Effective vaccination is crucial for intervening in the COVID-19 pandemic. However, with the continuous mutation of the SARS-CoV-2, existing vaccines including subunit vaccines cannot effectively prevent virus infections. Hence, there is an urgent need to enhance the immunogenicity of existing vaccines to induce a more potent and durable immune response. We previously found that periodic mesoporous organosilica (PMO) could act as a potential nanoadjuvant for subunit vaccines, eliciting potent antigen-specific germinal center (GC) responses by activating naïve B cells. In this study, we describe the design of PMO decorated with TDB, a potent Macrophage-induced C-type lectin (Mincle) agonist, to improve the adjuvanticity of PMO for COVID-19 vaccines. We found that the TDB@PMO adjuvant can effectively deliver antigens to lymph nodes and promote antigen uptake by immune cells. More importantly, the TDB@PMO adjuvant vaccine could activate the innate immune of both naïve B cells and dendritic cells via the Mincle signaling pathway, and further enhance the GC responses and resulting in potent SARS-CoV-2 specific humoral and cellular immune responses.
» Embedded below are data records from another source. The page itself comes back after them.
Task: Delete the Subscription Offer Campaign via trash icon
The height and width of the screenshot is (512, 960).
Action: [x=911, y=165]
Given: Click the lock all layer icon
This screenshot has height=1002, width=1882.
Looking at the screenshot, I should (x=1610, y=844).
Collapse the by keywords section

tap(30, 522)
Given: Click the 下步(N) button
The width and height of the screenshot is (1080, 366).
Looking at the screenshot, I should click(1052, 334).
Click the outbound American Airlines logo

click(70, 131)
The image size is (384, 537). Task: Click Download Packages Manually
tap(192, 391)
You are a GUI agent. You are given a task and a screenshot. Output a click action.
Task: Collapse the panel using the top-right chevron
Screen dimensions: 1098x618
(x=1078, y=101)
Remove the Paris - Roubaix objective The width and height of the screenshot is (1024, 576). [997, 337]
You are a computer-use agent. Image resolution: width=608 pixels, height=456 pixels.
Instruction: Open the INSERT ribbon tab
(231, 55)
Overall, we have developed an effective and safe nanoadjuvant platform, laying the foundation for the design and development of subunit vaccines against pathogens such as SARS-CoV-2.

Statement of significance

Adjuvants play a crucial role in enhancing the effectiveness of vaccines by boosting the immune response. The emergence of highly mutated viruses, such as coronaviruses, has presented new requirements for adjuvant design. This work designed a nanoadjuvant platform, TDB@PMO, to enhance the immune response of the COVID-19 subunit vaccine. The result demonstrated that TDB@PMO nanoadjuvant can simultaneously boost the activation effects of B cells and DC cells through the Mincle signaling pathway. Furthermore, immunization with TDB@PMO-RBD nanoadjuvanted vaccine in mice significantly enhanced germinal center responses and antibody production, while also eliciting a robust antigen-specific T cell immune response in spleen. This design provided a reference for the development of next-generation virus subunit vaccines.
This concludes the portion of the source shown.